Ronn Torossian, CEO, 5WPR
When public relations historians look back on the early 21st century, it’s likely they will conclude that social media is where people went to commit career suicide. Over and over again, week after week, we see a prominent individual say or do something on social media that significantly damages any good message they may have.
Such is the case of a Florida school board candidate by the name of Kenny Mathis. A former — and by most accounts, well-liked — music teacher, Mathis has been dealing with a string of personal issues over the past year. After leaving his teaching position, Mathis chose to run for school board, where he said he would bring new ideas and new blood to an entrenched political structure.
That message, in and of itself, tends to spark a heated political campaign. Candidates running as “reform” or “difference-maker” candidates will have their past scoured and any chinks in their armor set out on full display by the opposition. That’s all politics as usual, of course. If you stay on message and keep focused, you can generally get past a great deal of skeletons and dirty laundry.

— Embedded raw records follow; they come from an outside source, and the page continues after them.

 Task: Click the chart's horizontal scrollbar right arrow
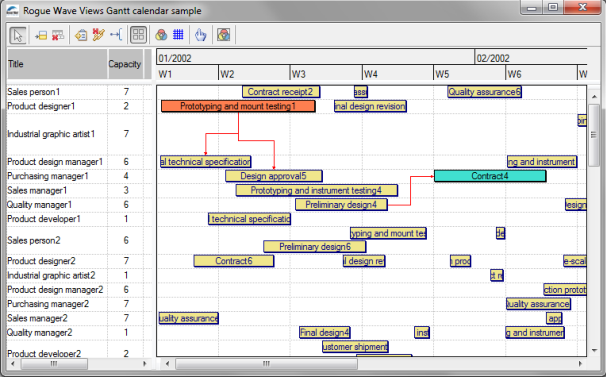(580, 364)
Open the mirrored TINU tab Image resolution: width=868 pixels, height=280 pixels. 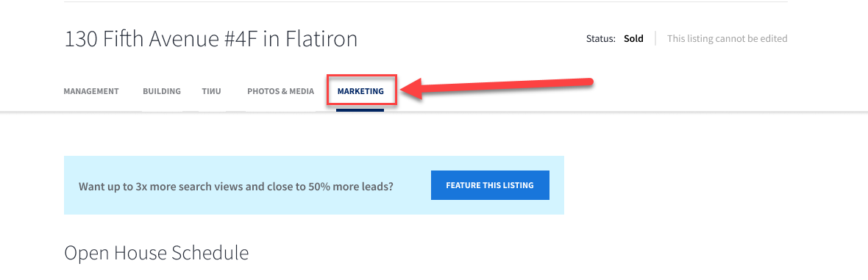coord(211,91)
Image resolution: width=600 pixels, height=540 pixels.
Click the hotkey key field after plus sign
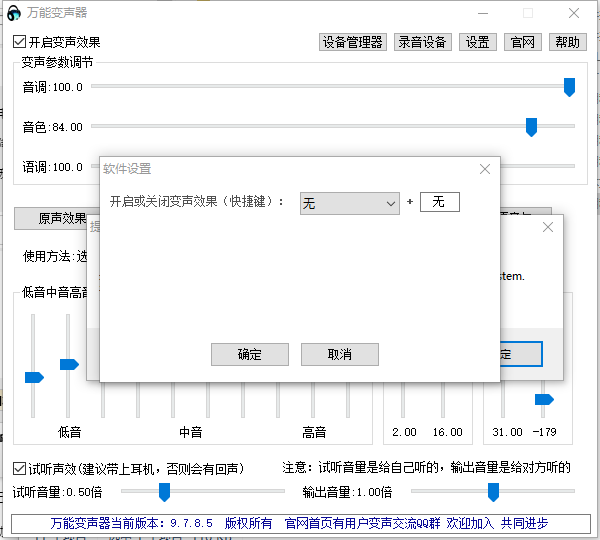[x=439, y=203]

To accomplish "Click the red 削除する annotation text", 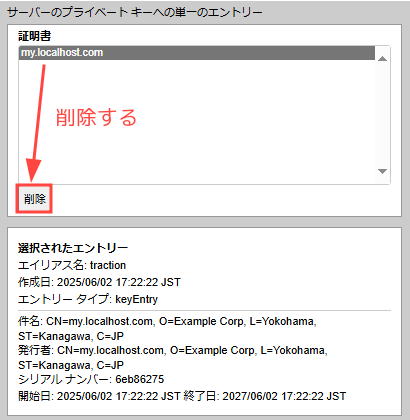I will tap(96, 117).
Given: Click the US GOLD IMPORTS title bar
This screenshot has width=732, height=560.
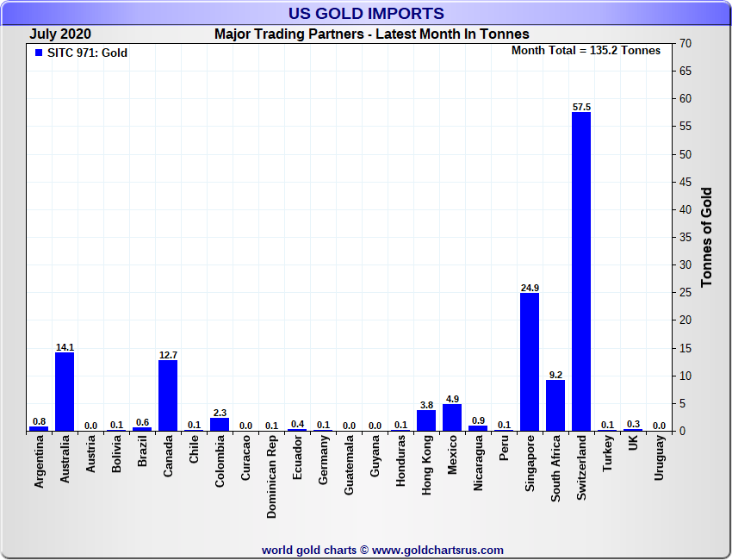Looking at the screenshot, I should click(x=366, y=13).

What you can’t do, though, is have a fit on social media then threaten to attack someone. Unfortunately, that’s apparently what Mathis did. An exchange on Facebook Messenger between a former music student and someone using Mathis’ account got heated, and that’s when, according to multiple media reports, the person using Mathis’ account chose to threaten the other party: “Let’s meet face to face!!! Say what you have to say big boy! I have that paddle ready”

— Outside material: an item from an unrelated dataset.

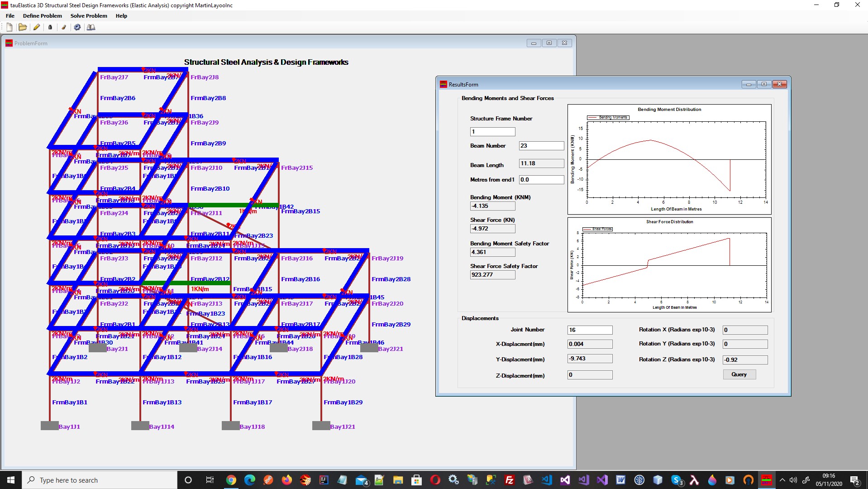
Task: Click the Windows taskbar search box
Action: click(100, 480)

Now, that’s pretty tame in comparison to how some very heated social media exchanges can get. But no one really cares much about two guys hashing it out over political differences. However, when a school board candidate seems to be nursing a grudge against a former student, that gives voters pause.

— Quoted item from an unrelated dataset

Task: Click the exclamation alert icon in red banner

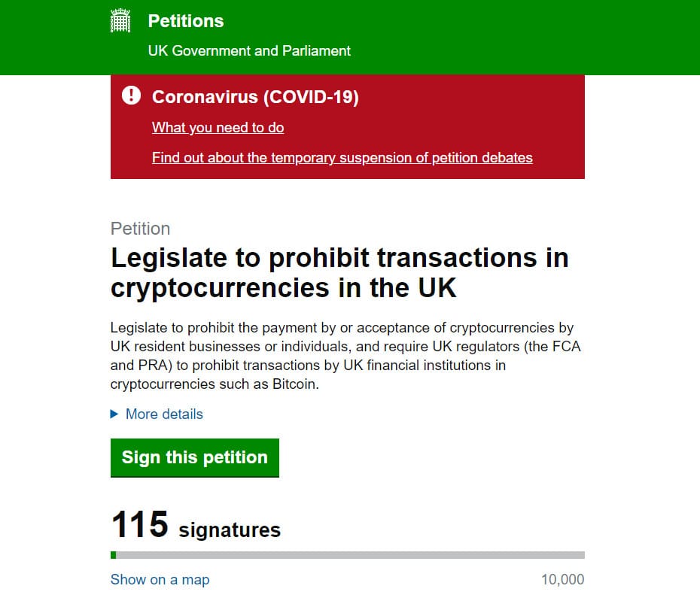Action: click(131, 96)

During that “pause,” they tend to do a little more research. When they look at Mathis, a long string of questionable stories bubble to the surface. Voters were treated to an ongoing social media conversation among former students who “shared recollections” of their former teacher’s “hot temper.” Then, other details began to emerge.
Mathis had left his teaching post, possibly, to avoid some other disciplinary action. There was a longstanding beef with the administrations, and several versions of why it started and what it was about. There were rumors and innuendos, defenders and detractors… All-in-all, what had once been a fairly by-the-book political campaign became too juicy to ignore.
So, the questions started. Why did Mathis send that message? Why was he threatening a former student? Should someone with that demeanor be on the school board? What about all the other stories?
Mathis responded by trying to say he was “hacked” by someone, and that he never sent those messages. That story didn’t hold much water, but he stuck to it. Now, Mathis is trying a different tack to repair his reputation: sharing stories from happy students. From a PR standpoint, that certainly has more traction than “It wasn’t me” … although, at this point, the fact that those threats are out there with his name on them will be difficult to overcome.